Substituting the expression of $C$, we have

\[\begin{aligned} &\quad \text{Var}(\tilde{\boldsymbol{\beta}}) \\ & = \sigma^2 \left((X^{\top} X)^{-1} X^{\top} + D\right) \left((X^{\top} X)^{-1} X^{\top} + D\right)^{\top} \\ & = \sigma^2 \left((X^{\top} X)^{-1} X^{\top} X (X^{\top} X)^{-1} + (X^{\top} X)^{-1} X^{\top} D^{\top} + D X (X^{\top} X)^{-1} + D D^{\top}\right) \\ & = \sigma^2 \left((X^{\top} X)^{-1} + D D^{\top}\right) \\ & \succeq \sigma^2 (X^{\top} X)^{-1} \\ & = \text{Var}(\hat{\boldsymbol{\beta}}). \end{aligned}\]

The third equality holds because $D X = 0$, and the last inequality holds because $D D^{\top} \succeq 0$. This completes the proof.

Geometric Interpretation

Let’s recall some basic linear algebra concepts before we proceed with the geometric interpretation of OLS.

## Set exercise A:
Edit the records from their first line through the line containing "tap(626, 633)", replacing "Where should I click to" with "Where do I click to" and leaving everything else unchanged.
The records below are unrelated to the OLS excerpt.

## Dataset content:
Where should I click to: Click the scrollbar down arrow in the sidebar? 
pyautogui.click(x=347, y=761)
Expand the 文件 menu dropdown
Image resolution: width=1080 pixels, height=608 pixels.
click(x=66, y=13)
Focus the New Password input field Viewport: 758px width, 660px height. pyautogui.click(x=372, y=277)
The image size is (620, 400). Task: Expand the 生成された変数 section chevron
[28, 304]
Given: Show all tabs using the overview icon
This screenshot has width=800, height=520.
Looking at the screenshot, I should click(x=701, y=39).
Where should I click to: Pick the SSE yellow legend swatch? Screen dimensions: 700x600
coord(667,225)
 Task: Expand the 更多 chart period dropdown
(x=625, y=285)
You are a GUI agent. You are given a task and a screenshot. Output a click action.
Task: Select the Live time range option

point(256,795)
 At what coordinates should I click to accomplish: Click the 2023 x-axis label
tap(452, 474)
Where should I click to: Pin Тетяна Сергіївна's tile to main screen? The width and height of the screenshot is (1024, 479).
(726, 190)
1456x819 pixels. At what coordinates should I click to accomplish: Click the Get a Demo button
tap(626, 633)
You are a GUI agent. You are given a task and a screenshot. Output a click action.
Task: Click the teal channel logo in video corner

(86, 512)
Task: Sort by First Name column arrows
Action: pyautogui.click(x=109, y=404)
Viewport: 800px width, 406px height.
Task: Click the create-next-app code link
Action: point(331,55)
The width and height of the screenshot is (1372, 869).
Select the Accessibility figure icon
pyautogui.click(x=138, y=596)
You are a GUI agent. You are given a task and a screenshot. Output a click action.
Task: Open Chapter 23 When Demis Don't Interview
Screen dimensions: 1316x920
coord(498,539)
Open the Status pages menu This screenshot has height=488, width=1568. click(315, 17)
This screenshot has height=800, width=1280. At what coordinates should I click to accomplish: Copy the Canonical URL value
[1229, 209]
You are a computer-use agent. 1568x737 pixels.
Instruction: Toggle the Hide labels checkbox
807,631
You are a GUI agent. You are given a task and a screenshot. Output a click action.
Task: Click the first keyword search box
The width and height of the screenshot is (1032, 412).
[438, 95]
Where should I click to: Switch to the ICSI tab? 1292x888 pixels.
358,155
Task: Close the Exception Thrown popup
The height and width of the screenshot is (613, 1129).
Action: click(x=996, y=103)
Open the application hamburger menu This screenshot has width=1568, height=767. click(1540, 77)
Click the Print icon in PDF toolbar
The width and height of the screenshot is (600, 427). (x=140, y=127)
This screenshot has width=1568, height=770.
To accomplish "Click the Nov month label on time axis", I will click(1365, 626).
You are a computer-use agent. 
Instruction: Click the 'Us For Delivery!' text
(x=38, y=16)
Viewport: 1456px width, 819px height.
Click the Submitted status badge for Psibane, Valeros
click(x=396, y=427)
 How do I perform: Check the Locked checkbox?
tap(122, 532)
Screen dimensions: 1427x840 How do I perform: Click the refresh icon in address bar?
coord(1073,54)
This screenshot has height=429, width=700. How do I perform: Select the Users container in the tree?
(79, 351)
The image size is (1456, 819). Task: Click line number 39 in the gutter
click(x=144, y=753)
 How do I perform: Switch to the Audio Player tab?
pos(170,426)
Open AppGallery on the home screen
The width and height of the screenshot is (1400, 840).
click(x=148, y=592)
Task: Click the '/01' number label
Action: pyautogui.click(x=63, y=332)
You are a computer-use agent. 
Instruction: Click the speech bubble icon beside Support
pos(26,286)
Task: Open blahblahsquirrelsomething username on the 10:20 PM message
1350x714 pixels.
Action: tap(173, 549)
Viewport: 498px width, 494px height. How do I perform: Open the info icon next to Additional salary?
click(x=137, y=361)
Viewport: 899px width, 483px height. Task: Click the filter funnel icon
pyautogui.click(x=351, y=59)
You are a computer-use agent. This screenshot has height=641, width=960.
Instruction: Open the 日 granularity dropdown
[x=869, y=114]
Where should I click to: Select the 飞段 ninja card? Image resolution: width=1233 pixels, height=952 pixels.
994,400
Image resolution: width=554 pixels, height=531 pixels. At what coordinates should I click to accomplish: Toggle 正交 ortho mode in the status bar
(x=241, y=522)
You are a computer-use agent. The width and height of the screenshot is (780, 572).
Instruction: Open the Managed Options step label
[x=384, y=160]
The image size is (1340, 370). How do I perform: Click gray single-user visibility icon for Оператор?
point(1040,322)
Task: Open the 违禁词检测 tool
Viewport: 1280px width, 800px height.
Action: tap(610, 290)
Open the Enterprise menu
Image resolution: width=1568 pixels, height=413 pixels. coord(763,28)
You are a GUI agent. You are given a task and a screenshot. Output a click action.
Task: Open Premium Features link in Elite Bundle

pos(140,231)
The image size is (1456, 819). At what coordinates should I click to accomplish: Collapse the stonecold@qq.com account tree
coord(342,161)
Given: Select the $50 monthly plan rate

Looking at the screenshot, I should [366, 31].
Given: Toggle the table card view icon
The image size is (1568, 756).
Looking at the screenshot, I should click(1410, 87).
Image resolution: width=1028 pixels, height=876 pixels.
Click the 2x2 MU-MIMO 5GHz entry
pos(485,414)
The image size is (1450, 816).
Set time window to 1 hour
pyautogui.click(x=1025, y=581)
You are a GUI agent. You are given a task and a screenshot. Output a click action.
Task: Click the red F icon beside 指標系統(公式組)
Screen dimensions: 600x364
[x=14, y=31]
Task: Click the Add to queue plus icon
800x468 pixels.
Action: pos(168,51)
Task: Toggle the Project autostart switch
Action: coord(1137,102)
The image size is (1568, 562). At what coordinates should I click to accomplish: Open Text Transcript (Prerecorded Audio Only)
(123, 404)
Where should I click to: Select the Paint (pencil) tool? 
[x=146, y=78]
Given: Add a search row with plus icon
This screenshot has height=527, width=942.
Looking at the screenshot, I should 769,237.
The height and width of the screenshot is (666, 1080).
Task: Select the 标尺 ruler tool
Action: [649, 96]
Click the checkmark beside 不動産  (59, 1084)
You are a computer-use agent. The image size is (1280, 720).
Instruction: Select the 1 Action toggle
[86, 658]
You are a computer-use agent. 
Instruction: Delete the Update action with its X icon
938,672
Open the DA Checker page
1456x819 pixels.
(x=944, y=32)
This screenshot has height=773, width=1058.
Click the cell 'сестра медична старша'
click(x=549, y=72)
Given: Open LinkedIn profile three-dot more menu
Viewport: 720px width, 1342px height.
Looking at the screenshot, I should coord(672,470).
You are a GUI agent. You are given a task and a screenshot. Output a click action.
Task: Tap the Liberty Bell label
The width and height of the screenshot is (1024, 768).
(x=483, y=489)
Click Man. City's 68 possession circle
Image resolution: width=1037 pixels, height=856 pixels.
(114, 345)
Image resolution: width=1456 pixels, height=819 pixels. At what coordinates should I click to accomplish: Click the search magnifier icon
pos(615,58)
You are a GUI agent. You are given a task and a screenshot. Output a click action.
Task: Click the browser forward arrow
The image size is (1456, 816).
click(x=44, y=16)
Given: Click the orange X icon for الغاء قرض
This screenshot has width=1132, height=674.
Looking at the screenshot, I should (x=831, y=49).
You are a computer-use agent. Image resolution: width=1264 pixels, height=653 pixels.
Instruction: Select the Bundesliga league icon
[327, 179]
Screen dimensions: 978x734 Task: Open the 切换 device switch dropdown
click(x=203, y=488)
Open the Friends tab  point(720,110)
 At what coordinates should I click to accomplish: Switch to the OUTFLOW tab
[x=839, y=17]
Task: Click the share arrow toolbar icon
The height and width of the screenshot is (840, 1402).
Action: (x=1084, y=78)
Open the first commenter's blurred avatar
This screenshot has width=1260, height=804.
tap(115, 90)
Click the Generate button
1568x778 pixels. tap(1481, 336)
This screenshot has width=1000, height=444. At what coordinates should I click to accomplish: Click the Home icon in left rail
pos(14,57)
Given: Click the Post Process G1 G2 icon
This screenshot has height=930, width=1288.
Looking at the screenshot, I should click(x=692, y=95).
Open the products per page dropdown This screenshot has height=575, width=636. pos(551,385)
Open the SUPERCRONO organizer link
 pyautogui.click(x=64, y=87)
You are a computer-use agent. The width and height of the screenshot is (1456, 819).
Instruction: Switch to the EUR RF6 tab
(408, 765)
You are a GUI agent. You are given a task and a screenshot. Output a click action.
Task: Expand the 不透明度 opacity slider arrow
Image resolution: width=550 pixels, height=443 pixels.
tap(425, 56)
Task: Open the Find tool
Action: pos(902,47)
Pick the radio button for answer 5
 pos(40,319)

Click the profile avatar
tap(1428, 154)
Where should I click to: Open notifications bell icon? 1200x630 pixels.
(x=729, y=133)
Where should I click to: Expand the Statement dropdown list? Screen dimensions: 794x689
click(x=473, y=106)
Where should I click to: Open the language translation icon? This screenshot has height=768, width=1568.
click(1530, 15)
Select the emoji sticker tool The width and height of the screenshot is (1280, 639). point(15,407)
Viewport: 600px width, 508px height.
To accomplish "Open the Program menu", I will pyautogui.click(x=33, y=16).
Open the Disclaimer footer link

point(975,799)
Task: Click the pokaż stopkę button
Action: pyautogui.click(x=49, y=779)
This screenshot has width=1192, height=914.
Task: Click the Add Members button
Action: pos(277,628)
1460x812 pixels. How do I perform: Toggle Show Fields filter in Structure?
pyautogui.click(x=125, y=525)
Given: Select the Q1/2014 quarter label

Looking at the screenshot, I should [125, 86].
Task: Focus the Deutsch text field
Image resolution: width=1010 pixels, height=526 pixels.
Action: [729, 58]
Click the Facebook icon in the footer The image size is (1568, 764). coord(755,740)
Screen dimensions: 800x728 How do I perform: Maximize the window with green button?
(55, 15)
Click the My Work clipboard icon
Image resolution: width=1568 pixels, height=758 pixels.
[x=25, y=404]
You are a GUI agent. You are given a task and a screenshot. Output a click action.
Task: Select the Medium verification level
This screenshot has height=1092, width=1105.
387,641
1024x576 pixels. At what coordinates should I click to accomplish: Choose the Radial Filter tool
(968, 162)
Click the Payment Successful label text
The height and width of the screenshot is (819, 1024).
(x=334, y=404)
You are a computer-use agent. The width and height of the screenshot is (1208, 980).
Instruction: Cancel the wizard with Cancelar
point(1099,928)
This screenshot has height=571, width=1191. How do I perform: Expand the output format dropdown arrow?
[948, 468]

## Set exercise B:
List every single capital letter used as a mathematical symbol in the OLS excerpt.

## Full output A:
Where do I click to: Click the scrollbar down arrow in the sidebar? 
pyautogui.click(x=347, y=761)
Expand the 文件 menu dropdown
Image resolution: width=1080 pixels, height=608 pixels.
click(x=66, y=13)
Focus the New Password input field Viewport: 758px width, 660px height. pyautogui.click(x=372, y=277)
The image size is (620, 400). Task: Expand the 生成された変数 section chevron
[28, 304]
Given: Show all tabs using the overview icon
This screenshot has width=800, height=520.
Looking at the screenshot, I should click(x=701, y=39).
Where do I click to: Pick the SSE yellow legend swatch? Screen dimensions: 700x600
coord(667,225)
 Task: Expand the 更多 chart period dropdown
(x=625, y=285)
You are a GUI agent. You are given a task and a screenshot. Output a click action.
Task: Select the Live time range option

point(256,795)
 At what coordinates should I click to accomplish: Click the 2023 x-axis label
tap(452, 474)
Where do I click to: Pin Тетяна Сергіївна's tile to main screen? The width and height of the screenshot is (1024, 479).
(726, 190)
1456x819 pixels. At what coordinates should I click to accomplish: Click the Get a Demo button
tap(626, 633)

## Full output B:
C, D, X